TEXT UNDER STUDY:
· · · · · · ·

Wednesday, February 29, 2012

Not Exactly Funny...

Here's the text of a talk I gave at school a few weeks ago on love...


As you all know, Valentine’s Day is upon us, and so we’re all starting to think about love.  The brand of love that is most associated with Valentine’s Day is romantic love…that visceral feeling we all get when we’re around someone special.  Many of us have been there, me included, and I’m blessed to say that like some of you, I’ve very much in love with someone right now; in fact, I’ve been in love with my wife since the moment I saw her almost nine years ago.  When we got married, I remember feeling many of the same things that some of you probably do around your significant other.  I remember a lump in my throat, butterflies in my stomach, and a sudden inability to speak (and if you have me in class, that might be hard to believe).  But what I also remember about that day was the conscious choice that she and I made together: to love each other through good times and bad, in sickness and in health, and for better or worse.



And it is that second manifestation of love that prompted me in this Chapel talk.

· · · · · · ·

EXERCISE DATA:
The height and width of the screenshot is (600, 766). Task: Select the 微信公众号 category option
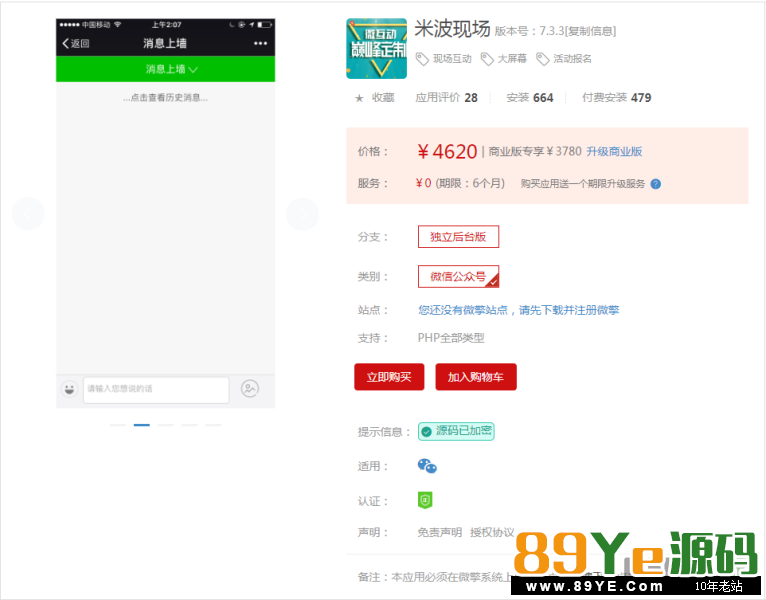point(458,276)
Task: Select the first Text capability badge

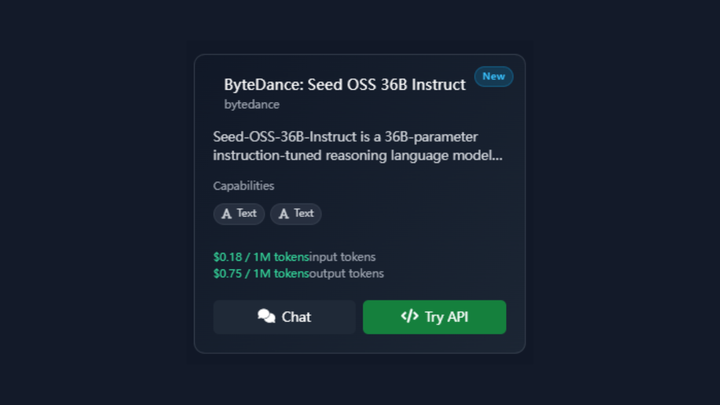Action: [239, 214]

· · · · · · ·

ASSIGNMENT:
Answer these questions about the talk on love:
1. Which holiday does the speaker say is upon the audience?
2. About how long ago did the speaker first see the speaker's wife?
3. What three reactions does the speaker remember feeling when getting married?

OUTPUT FOR THIS TASK:
1. Valentine's Day.
2. Almost nine years ago.
3. A lump in the throat, butterflies in the stomach, and a sudden inability to speak.